Characterization of the Convex Łukasiewicz Fragment for Learning From Constraints
Authors: Francesco Giannini, Michelangelo Diligenti, Marco Gori, Marco Maggini
AAAI 2018 | Conference PDF | Archive PDF | Plain Text | LLM Run Details
| Reproducibility Variable | Result | LLM Response |
|---|---|---|
| Research Type | Experimental | The proposed approach is evaluated on a classification task to show how the use of the logical rules can be effective to improve the accuracy of a trained classifier.
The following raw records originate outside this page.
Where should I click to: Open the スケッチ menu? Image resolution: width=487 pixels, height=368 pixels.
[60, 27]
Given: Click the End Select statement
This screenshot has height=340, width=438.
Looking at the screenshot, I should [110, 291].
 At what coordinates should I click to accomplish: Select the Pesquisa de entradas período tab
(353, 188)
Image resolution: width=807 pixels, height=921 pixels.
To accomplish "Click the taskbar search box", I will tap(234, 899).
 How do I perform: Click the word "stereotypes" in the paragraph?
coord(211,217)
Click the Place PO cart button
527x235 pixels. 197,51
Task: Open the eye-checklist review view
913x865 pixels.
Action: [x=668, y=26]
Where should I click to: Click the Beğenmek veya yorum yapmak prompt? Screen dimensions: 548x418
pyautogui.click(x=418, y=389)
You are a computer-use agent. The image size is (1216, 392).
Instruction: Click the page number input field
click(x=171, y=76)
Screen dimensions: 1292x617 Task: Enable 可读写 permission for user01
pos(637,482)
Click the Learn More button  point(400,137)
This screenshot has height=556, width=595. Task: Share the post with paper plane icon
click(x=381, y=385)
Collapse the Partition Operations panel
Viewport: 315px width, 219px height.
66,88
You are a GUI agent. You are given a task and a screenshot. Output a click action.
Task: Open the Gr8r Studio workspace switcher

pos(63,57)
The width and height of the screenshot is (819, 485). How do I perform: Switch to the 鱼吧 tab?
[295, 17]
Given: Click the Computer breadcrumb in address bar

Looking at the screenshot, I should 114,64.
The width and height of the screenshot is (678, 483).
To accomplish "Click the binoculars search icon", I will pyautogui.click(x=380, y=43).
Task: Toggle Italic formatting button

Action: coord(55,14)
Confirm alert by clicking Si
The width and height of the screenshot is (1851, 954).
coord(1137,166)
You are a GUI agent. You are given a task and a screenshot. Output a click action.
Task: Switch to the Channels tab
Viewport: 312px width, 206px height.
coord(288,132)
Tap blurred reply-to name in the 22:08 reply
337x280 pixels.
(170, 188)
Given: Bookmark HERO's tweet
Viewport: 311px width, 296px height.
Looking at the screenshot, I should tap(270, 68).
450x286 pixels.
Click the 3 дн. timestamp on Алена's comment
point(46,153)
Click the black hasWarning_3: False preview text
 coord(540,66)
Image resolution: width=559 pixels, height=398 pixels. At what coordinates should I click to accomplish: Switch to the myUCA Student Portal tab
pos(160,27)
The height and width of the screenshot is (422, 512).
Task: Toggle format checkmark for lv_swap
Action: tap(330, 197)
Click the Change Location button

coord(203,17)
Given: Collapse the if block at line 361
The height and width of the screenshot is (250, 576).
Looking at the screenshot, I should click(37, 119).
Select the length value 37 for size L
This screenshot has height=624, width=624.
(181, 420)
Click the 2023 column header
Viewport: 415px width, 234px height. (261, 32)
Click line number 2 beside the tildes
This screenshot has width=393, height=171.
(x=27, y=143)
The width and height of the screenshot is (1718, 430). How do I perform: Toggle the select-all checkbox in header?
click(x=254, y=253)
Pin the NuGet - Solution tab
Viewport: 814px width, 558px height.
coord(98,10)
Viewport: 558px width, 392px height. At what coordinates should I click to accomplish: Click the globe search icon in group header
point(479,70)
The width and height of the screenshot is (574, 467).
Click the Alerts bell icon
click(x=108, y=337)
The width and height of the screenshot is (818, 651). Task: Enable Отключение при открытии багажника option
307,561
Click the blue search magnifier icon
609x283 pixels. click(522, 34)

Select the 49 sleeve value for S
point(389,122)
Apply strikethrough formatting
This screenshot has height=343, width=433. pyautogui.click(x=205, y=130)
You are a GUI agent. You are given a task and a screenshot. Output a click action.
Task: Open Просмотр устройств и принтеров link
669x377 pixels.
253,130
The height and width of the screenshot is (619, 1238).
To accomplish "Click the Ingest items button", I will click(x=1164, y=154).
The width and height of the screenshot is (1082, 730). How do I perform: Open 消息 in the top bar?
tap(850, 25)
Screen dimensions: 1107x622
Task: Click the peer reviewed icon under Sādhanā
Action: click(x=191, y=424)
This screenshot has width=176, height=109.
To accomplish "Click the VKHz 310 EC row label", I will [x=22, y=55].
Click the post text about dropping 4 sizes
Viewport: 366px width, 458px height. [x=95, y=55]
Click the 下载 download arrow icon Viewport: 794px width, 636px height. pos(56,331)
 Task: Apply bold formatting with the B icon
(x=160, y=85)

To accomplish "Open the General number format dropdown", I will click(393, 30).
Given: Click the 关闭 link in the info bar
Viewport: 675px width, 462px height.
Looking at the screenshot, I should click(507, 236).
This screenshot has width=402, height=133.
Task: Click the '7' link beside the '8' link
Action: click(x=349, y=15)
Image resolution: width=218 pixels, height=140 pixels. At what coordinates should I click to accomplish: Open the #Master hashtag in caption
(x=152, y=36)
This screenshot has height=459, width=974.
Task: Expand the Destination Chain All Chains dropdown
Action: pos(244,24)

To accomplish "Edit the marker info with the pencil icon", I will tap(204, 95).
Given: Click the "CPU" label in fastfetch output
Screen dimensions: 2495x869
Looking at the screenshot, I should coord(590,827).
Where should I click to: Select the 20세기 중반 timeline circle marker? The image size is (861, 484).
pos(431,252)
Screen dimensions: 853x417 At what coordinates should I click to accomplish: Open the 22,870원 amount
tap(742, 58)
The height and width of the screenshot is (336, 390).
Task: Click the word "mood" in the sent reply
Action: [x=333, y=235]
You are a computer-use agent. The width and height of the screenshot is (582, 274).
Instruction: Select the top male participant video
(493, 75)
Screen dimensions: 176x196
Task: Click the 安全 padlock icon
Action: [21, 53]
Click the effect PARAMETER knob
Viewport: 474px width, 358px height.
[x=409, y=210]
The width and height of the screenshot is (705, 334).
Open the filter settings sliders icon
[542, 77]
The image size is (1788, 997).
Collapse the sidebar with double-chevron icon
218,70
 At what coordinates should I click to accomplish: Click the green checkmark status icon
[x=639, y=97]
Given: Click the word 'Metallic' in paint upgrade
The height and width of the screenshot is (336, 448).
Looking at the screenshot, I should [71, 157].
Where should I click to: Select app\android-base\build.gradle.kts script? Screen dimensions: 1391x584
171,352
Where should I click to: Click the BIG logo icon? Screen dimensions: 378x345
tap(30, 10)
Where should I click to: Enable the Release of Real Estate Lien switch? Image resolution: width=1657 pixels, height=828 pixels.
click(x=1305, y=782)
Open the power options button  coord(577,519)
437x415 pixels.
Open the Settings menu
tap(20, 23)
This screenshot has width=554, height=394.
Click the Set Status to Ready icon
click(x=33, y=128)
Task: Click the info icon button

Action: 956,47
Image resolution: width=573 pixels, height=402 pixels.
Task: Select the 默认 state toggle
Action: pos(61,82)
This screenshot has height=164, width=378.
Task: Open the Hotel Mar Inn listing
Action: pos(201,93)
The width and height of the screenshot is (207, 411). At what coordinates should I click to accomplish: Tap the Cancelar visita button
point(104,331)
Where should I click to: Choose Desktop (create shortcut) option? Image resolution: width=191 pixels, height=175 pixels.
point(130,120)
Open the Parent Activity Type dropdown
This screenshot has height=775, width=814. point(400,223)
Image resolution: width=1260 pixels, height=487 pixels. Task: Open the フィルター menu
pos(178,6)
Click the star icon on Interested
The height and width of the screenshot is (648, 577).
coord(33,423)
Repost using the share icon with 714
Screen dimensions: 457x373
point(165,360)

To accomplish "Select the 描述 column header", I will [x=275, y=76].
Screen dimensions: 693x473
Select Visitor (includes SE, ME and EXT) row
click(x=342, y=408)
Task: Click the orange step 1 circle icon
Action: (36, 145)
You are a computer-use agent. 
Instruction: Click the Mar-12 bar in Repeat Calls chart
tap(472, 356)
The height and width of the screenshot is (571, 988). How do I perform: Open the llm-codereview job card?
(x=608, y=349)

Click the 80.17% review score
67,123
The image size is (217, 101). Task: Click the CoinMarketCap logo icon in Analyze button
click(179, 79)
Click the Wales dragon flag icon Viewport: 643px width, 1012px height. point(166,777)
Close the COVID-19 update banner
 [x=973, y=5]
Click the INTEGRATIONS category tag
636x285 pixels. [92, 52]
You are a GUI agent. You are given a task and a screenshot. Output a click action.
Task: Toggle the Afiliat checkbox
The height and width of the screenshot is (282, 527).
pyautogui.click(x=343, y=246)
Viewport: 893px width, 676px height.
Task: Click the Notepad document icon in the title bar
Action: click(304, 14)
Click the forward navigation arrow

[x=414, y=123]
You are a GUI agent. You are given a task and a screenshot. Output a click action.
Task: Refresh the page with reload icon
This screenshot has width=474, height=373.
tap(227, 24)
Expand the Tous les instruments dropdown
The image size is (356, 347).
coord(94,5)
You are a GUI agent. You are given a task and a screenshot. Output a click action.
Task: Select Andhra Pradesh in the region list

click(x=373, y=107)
Section 4 provides an applicative example showing the effect of rules expressed by the proposed fragment in a transductive classification task. |
| Researcher Affiliation | Academia | Francesco Giannini, Michelangelo Diligenti, Marco Gori, Marco Maggini Department of Information Engineering and Mathematical Sciences University of Siena Siena, via Roma 56, Italy {fgiannini,diligmic,marco,maggini}@diism.unisi.it |
| Pseudocode | No | The paper does not contain structured pseudocode or algorithm blocks. |
| Open Source Code | No | The paper does not include an unambiguous statement about releasing code or providing a link to source code for the methodology described. |
| Open Datasets | No | The paper mentions using images from the ImageNet database and a benchmark from Winston (Winston and Horn 1986), but it does not provide a direct link, DOI, specific repository name, or proper bibliographic citation to the exact processed dataset used for their experiments. |
| Dataset Splits | No | The paper mentions varying the percentage of training supervisions (between 10% and 90%) and evaluating on 'test labels', but it does not explicitly provide specific train/validation/test dataset splits, percentages, or sample counts needed to reproduce the data partitioning. |
| Hardware Specification | No | The paper does not provide specific hardware details (e.g., exact GPU/CPU models, processor types with speeds, or memory amounts) used for running its experiments. |
| Software Dependencies | No | The paper mentions using a feedforward neural network and Resilient backpropagation, but it does not provide specific software details like library names with version numbers (e.g., Python 3.8, PyTorch 1.9) needed to replicate the experiment. |
| Experiment Setup | Yes | A feedforward neural network having one single output neuron and a single hidden layer containing 30 neurons was trained... The single output neuron used a sigmoidal activation function, while the hidden neurons used a rectified linear activation function... trained against the training set labels using a quadratic cost function on the output. Resilient backpropagation... was executed for 500 full-batch iterations and using 0.0001 as initial learning rate for all the weights. |